++++ PROVIDED ENTRIES ++++

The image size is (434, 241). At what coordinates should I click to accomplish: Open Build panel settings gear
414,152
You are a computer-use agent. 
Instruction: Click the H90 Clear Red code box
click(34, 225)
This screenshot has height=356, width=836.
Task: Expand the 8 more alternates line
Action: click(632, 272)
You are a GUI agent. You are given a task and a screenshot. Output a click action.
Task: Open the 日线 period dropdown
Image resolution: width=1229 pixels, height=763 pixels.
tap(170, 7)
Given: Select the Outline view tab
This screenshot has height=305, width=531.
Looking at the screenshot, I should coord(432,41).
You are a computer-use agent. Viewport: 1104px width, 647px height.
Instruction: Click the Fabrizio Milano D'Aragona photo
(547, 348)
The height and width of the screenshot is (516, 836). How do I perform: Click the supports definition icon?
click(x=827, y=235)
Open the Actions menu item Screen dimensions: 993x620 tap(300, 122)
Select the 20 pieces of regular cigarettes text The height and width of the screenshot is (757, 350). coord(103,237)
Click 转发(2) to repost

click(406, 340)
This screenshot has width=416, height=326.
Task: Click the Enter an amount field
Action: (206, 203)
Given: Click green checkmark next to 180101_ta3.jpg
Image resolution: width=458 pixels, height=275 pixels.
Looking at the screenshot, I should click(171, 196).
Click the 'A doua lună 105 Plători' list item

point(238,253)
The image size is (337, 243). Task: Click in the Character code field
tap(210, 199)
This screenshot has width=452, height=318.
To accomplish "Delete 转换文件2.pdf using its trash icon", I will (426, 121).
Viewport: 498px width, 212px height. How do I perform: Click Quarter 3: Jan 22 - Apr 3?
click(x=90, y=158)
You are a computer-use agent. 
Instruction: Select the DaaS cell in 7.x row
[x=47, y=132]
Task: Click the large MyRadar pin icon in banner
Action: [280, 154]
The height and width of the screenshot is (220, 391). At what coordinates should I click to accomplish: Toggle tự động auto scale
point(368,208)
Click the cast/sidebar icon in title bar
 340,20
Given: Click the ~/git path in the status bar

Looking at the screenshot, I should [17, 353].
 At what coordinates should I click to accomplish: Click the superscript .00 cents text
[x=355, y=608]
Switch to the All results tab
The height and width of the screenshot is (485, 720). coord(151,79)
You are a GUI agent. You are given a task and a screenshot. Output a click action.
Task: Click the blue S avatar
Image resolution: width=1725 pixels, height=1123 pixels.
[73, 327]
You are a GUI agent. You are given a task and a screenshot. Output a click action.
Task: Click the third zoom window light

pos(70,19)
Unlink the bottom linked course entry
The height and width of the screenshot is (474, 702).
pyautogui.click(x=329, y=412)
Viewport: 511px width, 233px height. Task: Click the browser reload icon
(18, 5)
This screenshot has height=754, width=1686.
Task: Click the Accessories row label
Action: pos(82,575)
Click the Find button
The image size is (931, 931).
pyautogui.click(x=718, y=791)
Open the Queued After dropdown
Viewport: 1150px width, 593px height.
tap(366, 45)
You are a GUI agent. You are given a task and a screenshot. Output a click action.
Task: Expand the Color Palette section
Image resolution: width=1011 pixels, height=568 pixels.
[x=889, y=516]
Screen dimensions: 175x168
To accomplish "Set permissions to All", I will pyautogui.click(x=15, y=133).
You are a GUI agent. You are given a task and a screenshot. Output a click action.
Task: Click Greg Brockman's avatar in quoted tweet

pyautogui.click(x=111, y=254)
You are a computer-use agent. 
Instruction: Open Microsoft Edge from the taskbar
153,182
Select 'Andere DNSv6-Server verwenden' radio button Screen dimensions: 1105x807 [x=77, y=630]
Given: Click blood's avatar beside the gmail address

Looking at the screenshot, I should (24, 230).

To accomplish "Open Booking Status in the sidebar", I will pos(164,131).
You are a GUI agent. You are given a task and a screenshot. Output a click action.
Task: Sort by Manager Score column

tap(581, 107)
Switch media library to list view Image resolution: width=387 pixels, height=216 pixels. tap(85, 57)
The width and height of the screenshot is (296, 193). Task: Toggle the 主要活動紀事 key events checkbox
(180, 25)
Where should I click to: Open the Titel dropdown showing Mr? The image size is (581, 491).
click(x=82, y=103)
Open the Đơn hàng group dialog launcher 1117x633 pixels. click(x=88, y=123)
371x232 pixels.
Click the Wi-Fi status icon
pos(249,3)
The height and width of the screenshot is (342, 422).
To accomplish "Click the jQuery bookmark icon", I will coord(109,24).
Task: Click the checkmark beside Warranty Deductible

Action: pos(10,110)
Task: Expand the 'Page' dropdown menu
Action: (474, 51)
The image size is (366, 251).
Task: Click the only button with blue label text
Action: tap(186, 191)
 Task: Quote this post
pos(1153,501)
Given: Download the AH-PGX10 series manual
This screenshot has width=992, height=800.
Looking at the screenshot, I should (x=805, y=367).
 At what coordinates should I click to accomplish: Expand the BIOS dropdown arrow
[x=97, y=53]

++++

YOUR INSTRUCTIONS = Write every line of the entries again, word for word.

EXERCISE SOLUTION =
The image size is (434, 241). At what coordinates should I click to accomplish: Open Build panel settings gear
414,152
You are a computer-use agent. 
Instruction: Click the H90 Clear Red code box
click(34, 225)
This screenshot has height=356, width=836.
Task: Expand the 8 more alternates line
Action: click(632, 272)
You are a GUI agent. You are given a task and a screenshot. Output a click action.
Task: Open the 日线 period dropdown
Image resolution: width=1229 pixels, height=763 pixels.
tap(170, 7)
Given: Select the Outline view tab
This screenshot has height=305, width=531.
Looking at the screenshot, I should coord(432,41).
You are a computer-use agent. Viewport: 1104px width, 647px height.
Instruction: Click the Fabrizio Milano D'Aragona photo
(547, 348)
The height and width of the screenshot is (516, 836). How do I perform: Click the supports definition icon?
click(x=827, y=235)
Open the Actions menu item Screen dimensions: 993x620 tap(300, 122)
Select the 20 pieces of regular cigarettes text The height and width of the screenshot is (757, 350). coord(103,237)
Click 转发(2) to repost

click(406, 340)
This screenshot has width=416, height=326.
Task: Click the Enter an amount field
Action: (206, 203)
Given: Click green checkmark next to 180101_ta3.jpg
Image resolution: width=458 pixels, height=275 pixels.
Looking at the screenshot, I should click(171, 196).
Click the 'A doua lună 105 Plători' list item

point(238,253)
The image size is (337, 243). Task: Click in the Character code field
tap(210, 199)
This screenshot has width=452, height=318.
To accomplish "Delete 转换文件2.pdf using its trash icon", I will (426, 121).
Viewport: 498px width, 212px height. How do I perform: Click Quarter 3: Jan 22 - Apr 3?
click(x=90, y=158)
You are a computer-use agent. 
Instruction: Select the DaaS cell in 7.x row
[x=47, y=132]
Task: Click the large MyRadar pin icon in banner
Action: [280, 154]
The height and width of the screenshot is (220, 391). At what coordinates should I click to accomplish: Toggle tự động auto scale
point(368,208)
Click the cast/sidebar icon in title bar
 340,20
Given: Click the ~/git path in the status bar

Looking at the screenshot, I should [17, 353].
 At what coordinates should I click to accomplish: Click the superscript .00 cents text
[x=355, y=608]
Switch to the All results tab
The height and width of the screenshot is (485, 720). coord(151,79)
You are a GUI agent. You are given a task and a screenshot. Output a click action.
Task: Click the blue S avatar
Image resolution: width=1725 pixels, height=1123 pixels.
[73, 327]
You are a GUI agent. You are given a task and a screenshot. Output a click action.
Task: Click the third zoom window light

pos(70,19)
Unlink the bottom linked course entry
The height and width of the screenshot is (474, 702).
pyautogui.click(x=329, y=412)
Viewport: 511px width, 233px height. Task: Click the browser reload icon
(18, 5)
This screenshot has height=754, width=1686.
Task: Click the Accessories row label
Action: pos(82,575)
Click the Find button
The image size is (931, 931).
pyautogui.click(x=718, y=791)
Open the Queued After dropdown
Viewport: 1150px width, 593px height.
tap(366, 45)
You are a GUI agent. You are given a task and a screenshot. Output a click action.
Task: Expand the Color Palette section
Image resolution: width=1011 pixels, height=568 pixels.
[x=889, y=516]
Screen dimensions: 175x168
To accomplish "Set permissions to All", I will pyautogui.click(x=15, y=133).
You are a GUI agent. You are given a task and a screenshot. Output a click action.
Task: Click Greg Brockman's avatar in quoted tweet

pyautogui.click(x=111, y=254)
You are a computer-use agent. 
Instruction: Open Microsoft Edge from the taskbar
153,182
Select 'Andere DNSv6-Server verwenden' radio button Screen dimensions: 1105x807 [x=77, y=630]
Given: Click blood's avatar beside the gmail address

Looking at the screenshot, I should (24, 230).

To accomplish "Open Booking Status in the sidebar", I will pos(164,131).
You are a GUI agent. You are given a task and a screenshot. Output a click action.
Task: Sort by Manager Score column

tap(581, 107)
Switch media library to list view Image resolution: width=387 pixels, height=216 pixels. tap(85, 57)
The width and height of the screenshot is (296, 193). Task: Toggle the 主要活動紀事 key events checkbox
(180, 25)
Where should I click to: Open the Titel dropdown showing Mr? The image size is (581, 491).
click(x=82, y=103)
Open the Đơn hàng group dialog launcher 1117x633 pixels. click(x=88, y=123)
371x232 pixels.
Click the Wi-Fi status icon
pos(249,3)
The height and width of the screenshot is (342, 422).
To accomplish "Click the jQuery bookmark icon", I will coord(109,24).
Task: Click the checkmark beside Warranty Deductible

Action: pos(10,110)
Task: Expand the 'Page' dropdown menu
Action: (474, 51)
The image size is (366, 251).
Task: Click the only button with blue label text
Action: tap(186, 191)
 Task: Quote this post
pos(1153,501)
Given: Download the AH-PGX10 series manual
This screenshot has width=992, height=800.
Looking at the screenshot, I should (x=805, y=367).
 At what coordinates should I click to accomplish: Expand the BIOS dropdown arrow
[x=97, y=53]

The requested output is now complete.